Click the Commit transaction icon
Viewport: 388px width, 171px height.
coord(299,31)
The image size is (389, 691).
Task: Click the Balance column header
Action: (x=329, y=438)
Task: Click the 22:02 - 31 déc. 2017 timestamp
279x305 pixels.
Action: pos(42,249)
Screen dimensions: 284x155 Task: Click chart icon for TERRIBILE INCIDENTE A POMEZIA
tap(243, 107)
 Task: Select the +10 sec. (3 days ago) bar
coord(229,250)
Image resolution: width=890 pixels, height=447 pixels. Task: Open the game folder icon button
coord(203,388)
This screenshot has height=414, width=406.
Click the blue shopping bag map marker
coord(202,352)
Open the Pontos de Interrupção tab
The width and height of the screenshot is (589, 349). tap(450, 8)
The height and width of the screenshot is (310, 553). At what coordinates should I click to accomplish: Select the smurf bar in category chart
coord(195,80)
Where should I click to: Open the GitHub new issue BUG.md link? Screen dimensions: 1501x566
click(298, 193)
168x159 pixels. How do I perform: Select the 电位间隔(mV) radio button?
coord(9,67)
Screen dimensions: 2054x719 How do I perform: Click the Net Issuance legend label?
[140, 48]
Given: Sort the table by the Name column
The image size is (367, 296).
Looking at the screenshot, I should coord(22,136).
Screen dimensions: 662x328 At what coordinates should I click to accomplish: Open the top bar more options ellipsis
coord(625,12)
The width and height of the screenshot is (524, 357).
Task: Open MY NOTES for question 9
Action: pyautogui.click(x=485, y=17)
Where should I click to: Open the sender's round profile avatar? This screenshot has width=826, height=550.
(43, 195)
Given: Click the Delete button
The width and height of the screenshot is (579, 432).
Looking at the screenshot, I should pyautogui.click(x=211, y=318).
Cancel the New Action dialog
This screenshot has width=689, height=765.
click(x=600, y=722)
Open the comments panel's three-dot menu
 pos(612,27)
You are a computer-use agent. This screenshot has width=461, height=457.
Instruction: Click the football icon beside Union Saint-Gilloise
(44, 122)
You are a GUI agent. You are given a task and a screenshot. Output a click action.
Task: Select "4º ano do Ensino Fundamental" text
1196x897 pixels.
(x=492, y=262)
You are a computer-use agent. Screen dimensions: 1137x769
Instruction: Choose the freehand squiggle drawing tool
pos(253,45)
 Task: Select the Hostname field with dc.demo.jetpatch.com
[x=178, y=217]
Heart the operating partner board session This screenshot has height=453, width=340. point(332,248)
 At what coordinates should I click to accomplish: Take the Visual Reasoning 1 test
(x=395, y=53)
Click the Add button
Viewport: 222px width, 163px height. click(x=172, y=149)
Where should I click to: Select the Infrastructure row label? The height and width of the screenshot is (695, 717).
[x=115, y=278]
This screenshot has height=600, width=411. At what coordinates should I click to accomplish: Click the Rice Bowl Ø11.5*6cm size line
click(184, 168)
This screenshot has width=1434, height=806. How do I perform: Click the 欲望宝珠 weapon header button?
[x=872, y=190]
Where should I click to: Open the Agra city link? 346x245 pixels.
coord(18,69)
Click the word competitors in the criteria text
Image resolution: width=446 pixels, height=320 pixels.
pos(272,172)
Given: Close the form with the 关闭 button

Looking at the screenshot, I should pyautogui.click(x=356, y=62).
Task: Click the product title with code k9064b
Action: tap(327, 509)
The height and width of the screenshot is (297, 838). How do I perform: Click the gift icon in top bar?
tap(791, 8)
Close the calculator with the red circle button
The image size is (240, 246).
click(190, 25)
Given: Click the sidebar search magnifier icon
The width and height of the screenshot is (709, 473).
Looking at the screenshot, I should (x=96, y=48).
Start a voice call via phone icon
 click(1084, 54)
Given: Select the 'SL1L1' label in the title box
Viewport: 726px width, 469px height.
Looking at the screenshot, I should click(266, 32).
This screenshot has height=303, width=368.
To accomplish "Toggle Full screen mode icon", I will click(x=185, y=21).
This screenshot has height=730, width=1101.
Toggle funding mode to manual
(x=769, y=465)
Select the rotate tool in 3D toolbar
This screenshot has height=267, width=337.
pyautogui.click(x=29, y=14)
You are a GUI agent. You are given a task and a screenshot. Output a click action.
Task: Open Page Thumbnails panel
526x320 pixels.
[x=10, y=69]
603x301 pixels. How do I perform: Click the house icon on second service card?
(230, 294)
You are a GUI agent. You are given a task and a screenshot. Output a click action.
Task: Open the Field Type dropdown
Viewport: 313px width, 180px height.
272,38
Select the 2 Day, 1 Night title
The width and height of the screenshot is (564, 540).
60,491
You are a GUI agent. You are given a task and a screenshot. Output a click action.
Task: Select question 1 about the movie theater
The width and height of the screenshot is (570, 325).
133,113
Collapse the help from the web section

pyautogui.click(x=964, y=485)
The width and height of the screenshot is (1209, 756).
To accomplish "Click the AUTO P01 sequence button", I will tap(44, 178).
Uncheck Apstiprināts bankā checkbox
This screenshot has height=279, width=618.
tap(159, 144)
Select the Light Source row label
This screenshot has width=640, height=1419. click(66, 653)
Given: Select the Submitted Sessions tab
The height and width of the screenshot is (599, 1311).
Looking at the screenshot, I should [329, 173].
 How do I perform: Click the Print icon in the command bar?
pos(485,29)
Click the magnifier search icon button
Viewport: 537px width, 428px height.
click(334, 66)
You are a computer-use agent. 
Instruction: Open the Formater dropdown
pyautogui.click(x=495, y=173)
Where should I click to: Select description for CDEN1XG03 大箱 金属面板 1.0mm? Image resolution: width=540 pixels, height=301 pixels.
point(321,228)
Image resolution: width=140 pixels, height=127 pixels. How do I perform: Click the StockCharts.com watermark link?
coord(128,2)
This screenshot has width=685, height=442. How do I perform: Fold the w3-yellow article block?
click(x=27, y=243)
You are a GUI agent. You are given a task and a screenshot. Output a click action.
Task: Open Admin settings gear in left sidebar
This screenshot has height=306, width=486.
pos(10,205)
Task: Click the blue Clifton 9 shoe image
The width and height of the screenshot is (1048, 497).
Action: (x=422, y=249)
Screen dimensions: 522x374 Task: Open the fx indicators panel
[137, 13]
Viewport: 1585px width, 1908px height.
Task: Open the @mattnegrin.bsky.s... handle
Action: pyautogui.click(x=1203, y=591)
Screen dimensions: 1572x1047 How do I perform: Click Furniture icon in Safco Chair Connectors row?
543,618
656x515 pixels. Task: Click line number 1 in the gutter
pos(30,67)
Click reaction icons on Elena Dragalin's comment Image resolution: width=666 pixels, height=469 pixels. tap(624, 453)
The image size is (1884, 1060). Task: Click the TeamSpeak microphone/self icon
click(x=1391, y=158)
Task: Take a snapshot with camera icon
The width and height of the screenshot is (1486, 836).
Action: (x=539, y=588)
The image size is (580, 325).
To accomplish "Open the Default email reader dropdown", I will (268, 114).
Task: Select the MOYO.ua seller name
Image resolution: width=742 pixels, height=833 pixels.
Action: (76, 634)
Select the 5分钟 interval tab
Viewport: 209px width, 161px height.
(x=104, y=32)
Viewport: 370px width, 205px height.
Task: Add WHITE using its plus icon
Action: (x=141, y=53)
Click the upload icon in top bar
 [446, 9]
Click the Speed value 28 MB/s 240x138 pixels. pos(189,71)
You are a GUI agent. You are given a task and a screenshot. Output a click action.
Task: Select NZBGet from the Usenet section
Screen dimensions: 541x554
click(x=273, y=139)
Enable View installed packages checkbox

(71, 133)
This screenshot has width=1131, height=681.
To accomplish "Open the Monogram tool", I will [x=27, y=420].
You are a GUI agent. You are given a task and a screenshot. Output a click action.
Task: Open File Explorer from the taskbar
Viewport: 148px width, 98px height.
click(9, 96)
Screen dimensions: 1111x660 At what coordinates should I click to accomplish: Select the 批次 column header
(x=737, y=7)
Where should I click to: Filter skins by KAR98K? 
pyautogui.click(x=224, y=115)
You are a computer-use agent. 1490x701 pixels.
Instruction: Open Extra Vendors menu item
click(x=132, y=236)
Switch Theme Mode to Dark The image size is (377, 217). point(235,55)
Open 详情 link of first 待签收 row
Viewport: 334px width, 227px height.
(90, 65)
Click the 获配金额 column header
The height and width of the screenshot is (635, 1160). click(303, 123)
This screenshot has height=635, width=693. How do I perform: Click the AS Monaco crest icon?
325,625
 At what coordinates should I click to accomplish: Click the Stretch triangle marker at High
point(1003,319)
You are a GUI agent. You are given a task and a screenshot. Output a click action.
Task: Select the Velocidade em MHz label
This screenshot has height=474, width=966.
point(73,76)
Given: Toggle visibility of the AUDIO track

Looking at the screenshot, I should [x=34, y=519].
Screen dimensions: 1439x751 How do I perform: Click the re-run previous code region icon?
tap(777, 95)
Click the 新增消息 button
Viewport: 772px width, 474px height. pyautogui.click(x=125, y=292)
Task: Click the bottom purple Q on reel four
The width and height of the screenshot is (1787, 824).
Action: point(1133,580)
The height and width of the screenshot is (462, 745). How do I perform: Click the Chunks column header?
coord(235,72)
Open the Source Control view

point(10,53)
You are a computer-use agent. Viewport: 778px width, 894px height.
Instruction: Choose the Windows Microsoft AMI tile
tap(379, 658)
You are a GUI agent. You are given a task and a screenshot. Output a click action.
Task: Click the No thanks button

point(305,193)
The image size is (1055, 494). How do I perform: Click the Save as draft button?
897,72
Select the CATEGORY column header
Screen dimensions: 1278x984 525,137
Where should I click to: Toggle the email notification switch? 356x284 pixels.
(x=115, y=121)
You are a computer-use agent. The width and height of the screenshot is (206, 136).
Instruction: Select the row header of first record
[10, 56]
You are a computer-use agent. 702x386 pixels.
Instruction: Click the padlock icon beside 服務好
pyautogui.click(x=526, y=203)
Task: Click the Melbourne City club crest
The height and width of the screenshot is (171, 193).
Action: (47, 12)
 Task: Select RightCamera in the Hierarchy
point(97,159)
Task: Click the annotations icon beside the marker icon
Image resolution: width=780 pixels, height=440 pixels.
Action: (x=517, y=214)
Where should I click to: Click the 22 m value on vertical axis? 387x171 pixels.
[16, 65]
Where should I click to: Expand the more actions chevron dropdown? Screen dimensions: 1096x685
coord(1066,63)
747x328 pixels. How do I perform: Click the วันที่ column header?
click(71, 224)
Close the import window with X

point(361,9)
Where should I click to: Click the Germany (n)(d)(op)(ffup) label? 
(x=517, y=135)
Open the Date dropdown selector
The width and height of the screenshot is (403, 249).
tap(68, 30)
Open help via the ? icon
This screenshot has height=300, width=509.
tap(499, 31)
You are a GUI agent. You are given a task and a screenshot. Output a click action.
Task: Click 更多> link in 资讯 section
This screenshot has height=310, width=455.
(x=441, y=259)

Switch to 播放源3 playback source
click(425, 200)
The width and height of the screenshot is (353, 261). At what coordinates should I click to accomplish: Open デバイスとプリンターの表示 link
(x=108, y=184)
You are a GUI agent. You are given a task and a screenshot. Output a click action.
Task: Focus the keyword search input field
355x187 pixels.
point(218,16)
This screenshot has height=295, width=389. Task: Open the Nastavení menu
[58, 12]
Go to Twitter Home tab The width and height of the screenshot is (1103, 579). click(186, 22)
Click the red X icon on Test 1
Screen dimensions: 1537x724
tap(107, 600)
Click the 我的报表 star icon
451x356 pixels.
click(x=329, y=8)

-----

[DIRECTIONS FOR THIS TASK]: Word for word, repeat the line holding "This screenshot has height=300, width=509." and all lines after it through the end of the entries above.

[OUTPUT FOR THIS TASK]:
This screenshot has height=300, width=509.
tap(499, 31)
You are a GUI agent. You are given a task and a screenshot. Output a click action.
Task: Click 更多> link in 资讯 section
This screenshot has height=310, width=455.
(x=441, y=259)

Switch to 播放源3 playback source
click(425, 200)
The width and height of the screenshot is (353, 261). At what coordinates should I click to accomplish: Open デバイスとプリンターの表示 link
(x=108, y=184)
You are a GUI agent. You are given a task and a screenshot. Output a click action.
Task: Focus the keyword search input field
355x187 pixels.
point(218,16)
This screenshot has height=295, width=389. Task: Open the Nastavení menu
[58, 12]
Go to Twitter Home tab The width and height of the screenshot is (1103, 579). click(186, 22)
Click the red X icon on Test 1
Screen dimensions: 1537x724
tap(107, 600)
Click the 我的报表 star icon
451x356 pixels.
click(x=329, y=8)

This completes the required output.